When writing the next pop song that potentially grasps the world’s attention for a microsecond, there are a lot of elements that go into it. There are only 12 notes in music but the endless combination of them and different rhythmic and lyrical patterns make music infinitely possible.
Songs can be written about anything. However, typically in pop music the writing topics are only about a couple of things: love, heartbreak, having a good time, and sometimes an inspirational anthem.
Love is the biggest writing inspiration for most songwriters because as humans we spend much of our lives dealing with love in all of its glory and pain. It is truly something everyone experiences in some way.

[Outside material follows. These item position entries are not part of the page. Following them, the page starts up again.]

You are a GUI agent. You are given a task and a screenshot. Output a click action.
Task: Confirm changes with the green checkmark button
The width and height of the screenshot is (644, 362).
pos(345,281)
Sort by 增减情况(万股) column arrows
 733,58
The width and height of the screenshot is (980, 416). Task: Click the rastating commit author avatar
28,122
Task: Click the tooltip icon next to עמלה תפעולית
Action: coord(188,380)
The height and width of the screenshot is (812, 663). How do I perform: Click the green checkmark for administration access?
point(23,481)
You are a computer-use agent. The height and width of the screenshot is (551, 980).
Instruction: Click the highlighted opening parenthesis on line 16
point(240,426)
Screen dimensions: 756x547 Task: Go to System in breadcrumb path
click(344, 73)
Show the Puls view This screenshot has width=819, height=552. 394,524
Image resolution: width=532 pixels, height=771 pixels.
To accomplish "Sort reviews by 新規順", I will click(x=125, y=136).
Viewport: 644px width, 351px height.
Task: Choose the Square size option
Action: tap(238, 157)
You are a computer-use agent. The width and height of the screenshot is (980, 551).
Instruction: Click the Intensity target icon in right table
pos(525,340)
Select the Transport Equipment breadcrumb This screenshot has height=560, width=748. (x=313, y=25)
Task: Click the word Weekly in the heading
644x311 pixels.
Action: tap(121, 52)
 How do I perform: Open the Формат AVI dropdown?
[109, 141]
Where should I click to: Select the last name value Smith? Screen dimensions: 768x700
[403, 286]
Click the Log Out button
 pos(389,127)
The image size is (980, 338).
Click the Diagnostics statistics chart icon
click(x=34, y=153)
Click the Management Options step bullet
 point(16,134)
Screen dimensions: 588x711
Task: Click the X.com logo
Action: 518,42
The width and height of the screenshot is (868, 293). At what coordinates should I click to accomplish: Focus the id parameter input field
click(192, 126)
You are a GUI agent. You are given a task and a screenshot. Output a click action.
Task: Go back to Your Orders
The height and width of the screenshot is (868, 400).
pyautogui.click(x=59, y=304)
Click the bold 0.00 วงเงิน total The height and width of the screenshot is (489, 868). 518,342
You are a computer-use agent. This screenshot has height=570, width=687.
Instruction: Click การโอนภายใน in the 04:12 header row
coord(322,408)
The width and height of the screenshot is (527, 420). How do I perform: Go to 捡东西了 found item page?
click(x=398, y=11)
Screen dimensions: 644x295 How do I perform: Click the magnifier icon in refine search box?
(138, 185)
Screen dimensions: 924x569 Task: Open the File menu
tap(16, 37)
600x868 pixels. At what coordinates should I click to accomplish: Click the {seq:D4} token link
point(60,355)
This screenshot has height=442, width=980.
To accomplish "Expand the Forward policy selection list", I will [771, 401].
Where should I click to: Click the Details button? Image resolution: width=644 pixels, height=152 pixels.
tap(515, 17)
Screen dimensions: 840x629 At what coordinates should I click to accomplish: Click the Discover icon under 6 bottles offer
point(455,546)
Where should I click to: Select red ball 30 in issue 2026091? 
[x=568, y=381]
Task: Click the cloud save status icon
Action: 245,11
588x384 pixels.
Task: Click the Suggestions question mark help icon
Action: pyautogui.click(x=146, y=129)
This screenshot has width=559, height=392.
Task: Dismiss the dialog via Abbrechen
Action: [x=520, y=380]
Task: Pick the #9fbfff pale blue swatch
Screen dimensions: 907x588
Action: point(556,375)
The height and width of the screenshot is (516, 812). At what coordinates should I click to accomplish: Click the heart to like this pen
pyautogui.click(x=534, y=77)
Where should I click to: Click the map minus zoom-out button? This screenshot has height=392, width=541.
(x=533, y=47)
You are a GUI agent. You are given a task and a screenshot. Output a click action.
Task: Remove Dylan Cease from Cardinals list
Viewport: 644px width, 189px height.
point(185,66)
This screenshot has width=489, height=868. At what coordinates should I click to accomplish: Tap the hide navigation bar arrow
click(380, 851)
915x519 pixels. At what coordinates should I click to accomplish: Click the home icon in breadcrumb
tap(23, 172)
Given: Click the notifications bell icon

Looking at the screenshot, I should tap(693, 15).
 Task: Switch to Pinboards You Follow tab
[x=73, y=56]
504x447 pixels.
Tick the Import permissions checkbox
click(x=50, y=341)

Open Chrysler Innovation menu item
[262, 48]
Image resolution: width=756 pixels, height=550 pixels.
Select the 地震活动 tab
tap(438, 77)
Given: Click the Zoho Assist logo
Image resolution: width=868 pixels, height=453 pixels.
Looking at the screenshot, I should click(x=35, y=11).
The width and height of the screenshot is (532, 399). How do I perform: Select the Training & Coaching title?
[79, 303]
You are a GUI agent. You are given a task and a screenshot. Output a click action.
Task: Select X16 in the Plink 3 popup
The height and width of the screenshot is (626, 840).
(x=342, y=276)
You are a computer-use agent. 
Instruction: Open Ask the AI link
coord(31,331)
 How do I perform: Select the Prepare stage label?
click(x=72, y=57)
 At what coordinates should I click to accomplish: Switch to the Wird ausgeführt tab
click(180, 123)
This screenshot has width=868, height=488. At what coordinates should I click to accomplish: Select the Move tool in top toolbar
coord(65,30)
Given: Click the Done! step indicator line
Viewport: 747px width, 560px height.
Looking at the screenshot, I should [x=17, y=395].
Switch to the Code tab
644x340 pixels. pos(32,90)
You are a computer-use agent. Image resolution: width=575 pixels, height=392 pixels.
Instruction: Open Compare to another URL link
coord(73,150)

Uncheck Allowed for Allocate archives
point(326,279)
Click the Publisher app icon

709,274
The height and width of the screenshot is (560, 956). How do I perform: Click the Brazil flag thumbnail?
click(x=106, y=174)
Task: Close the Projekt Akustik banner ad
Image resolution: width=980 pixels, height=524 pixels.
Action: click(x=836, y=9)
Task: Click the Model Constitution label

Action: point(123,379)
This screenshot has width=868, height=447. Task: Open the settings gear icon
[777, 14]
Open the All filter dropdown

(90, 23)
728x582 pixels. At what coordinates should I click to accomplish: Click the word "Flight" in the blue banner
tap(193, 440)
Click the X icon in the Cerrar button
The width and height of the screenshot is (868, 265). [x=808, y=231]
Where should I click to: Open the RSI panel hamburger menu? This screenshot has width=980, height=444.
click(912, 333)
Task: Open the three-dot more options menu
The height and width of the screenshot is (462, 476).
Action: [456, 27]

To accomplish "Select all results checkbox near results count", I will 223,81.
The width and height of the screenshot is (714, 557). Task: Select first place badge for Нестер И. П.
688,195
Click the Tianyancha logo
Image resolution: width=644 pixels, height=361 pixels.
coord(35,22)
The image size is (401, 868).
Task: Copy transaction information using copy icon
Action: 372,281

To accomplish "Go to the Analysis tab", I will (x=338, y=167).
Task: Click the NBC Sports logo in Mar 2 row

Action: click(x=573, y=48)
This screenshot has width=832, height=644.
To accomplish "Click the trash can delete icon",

A great song has three main components: lyrics, rhythm/beat, and melody. When all three of these are in sync, for example, Bruno Mars/Mark Ronson’s “Uptown Funk,” you’ve got yourself a hit on your hands. Song lyrics tell the story and often are the most memorable element. However, the melody and beat are also often what the listener holds fast to.
The trick to writing a great pop song is to tell a story in the simplest of ways that can be identifiable with anyone, but yet does not sound generic. It still has to have a flow and a narrative and cannot be full of clichés. There is a delicate balance to writing great lyrics.
Hooks are pretty self-explanatory: they are the elements of the song that hook you in and grab hold of you in some way. A lyric, melody or beat can all be hooks – although most of the time, people refer to the main chorus or tag of the song as the hook. It just has to be something that when you hear it once, it makes an imprint and is usually the thing people hum or sing when they have the song in their head!
Current Pop Songs with the Most Impact
- Adele – Hello
- Rachel Platten – Stand By You
- Meghan Trainor – No
I chose these three because they are all very different pop songs by three great pop female artists, but these three songs embody everything we’ve been discussing in this blog.
Adele’s “Hello” has a powerful booming chorus hook, combined with deep meaningful lyrics about heartbreak/love/loss.
Rachel Platten’s “Stand By You,” is an anthemic song with a positive lyrical narrative and catchy melody.
Meghan Trainor’s “No” is almost reminiscent of a late ‘90s era boy/girl band song with that super catchy beat and multiple melodic hooks, but with a simple and identifiable lyrical content.
All three of these songs succeed in the so-called pop song “formula” and when writing the next pop song, tracks like these are a good guide.